I've worked hard for everything I've gotten. My radio boss left for a bigger better opportunity and it made me reflect on how she gave me a break. I remembered how I got that opportunity. I walked into her number one radio station and asked for a job! She was the only program director to see me. I took a leap and she caught me. Not literally, cause that would be a little awkward and I'm still holding onto a little holiday weight from...well... 2009 lol;) But for real, I made that happen! Everything I've ever said that's mine has ended up being mine. I'm determined. I'm driven. I've just hit rough patch on my drive...but maybe it's not as far off as I thought?

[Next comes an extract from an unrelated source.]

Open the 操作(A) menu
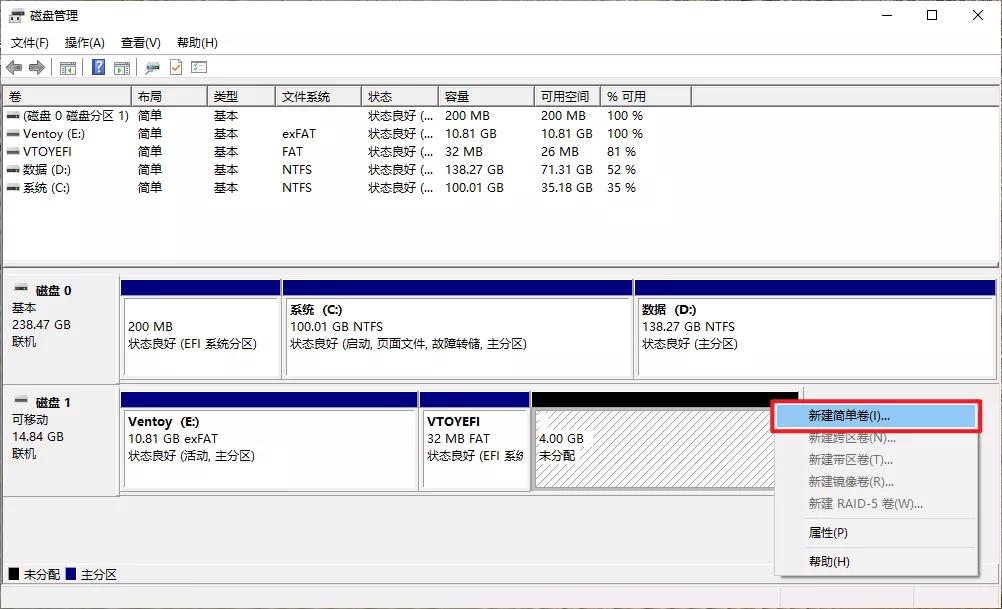Viewport: 1002px width, 609px height. [x=84, y=42]
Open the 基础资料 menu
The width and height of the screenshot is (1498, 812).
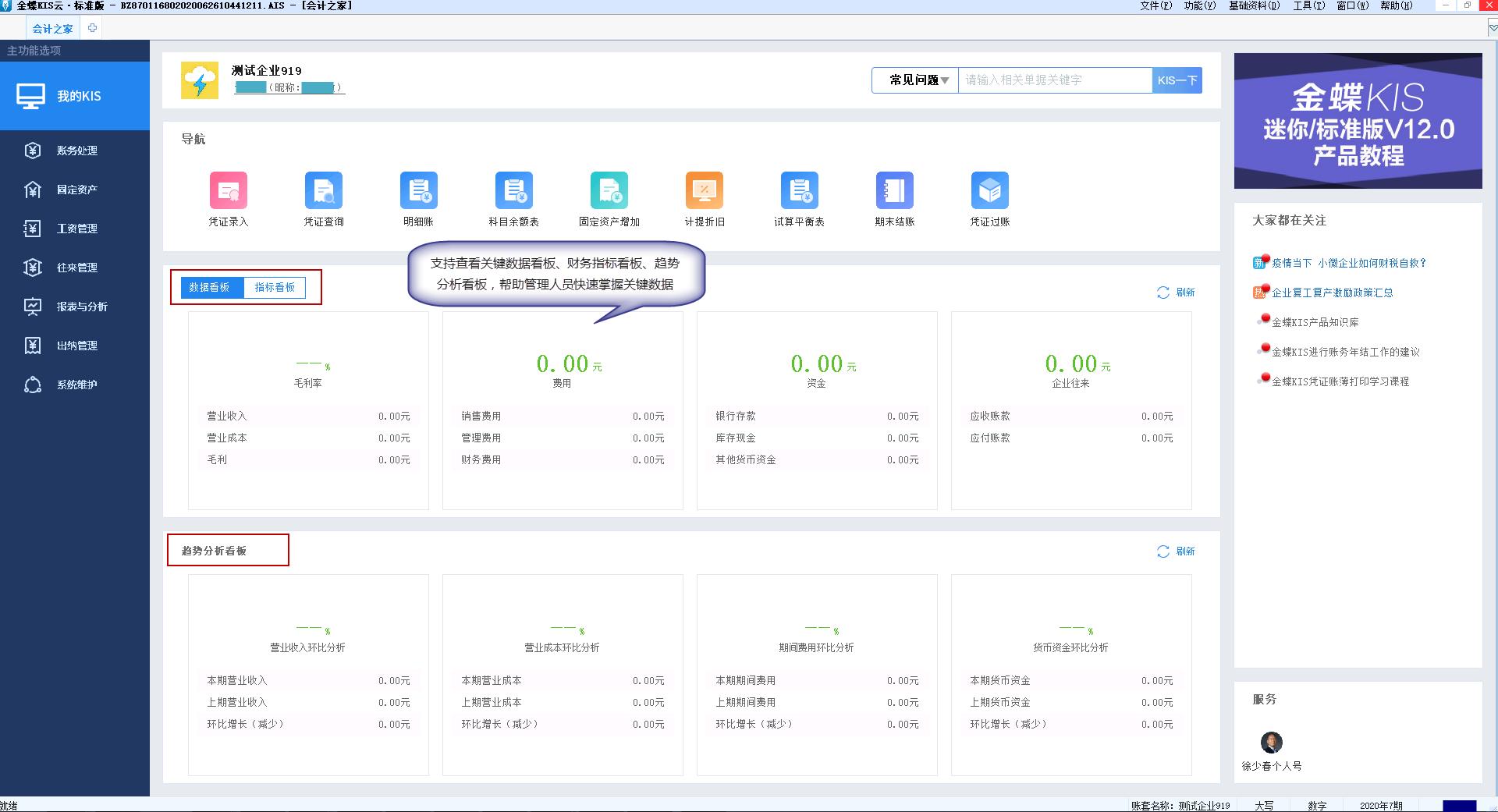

Today I went back to work afer a disappointing suckcation. I thought it would be horrible. Great, I get to go back to my 60 hour work week with no relaxtion from my suckcation. I was wrong. What I needed was a suckcation to realize my workcation was there the whole time. Workcation by Mandi's dictionary is when one realizes their spirit, soul and happiness is fufilled by one's success at their place of work using their talents wisely. I'm not saving lifes but I'm making women walk away with a smile. Lisa hugged me today. Who's Lisa? She's a client who came in today wanting to buy more of the stuff that made her skin look and feel better. She's a woman who wanted to buy from me because I made her feel special. She can't feel as special and as I felt today when she hugged me. I needed the suckcation to show me that I'm lucky to get a workcation 50 weeks out of the year. I play with makeup for 35 hours a week! Now you may wonder does this make me want to turn around on my road to being a full time radio personality? Hell to the no! I ain't gonna waste this loud say anyting that comes to me even if it ends up with my foot in my mouth kinda talent! It would be unfair to God and humanity! ;)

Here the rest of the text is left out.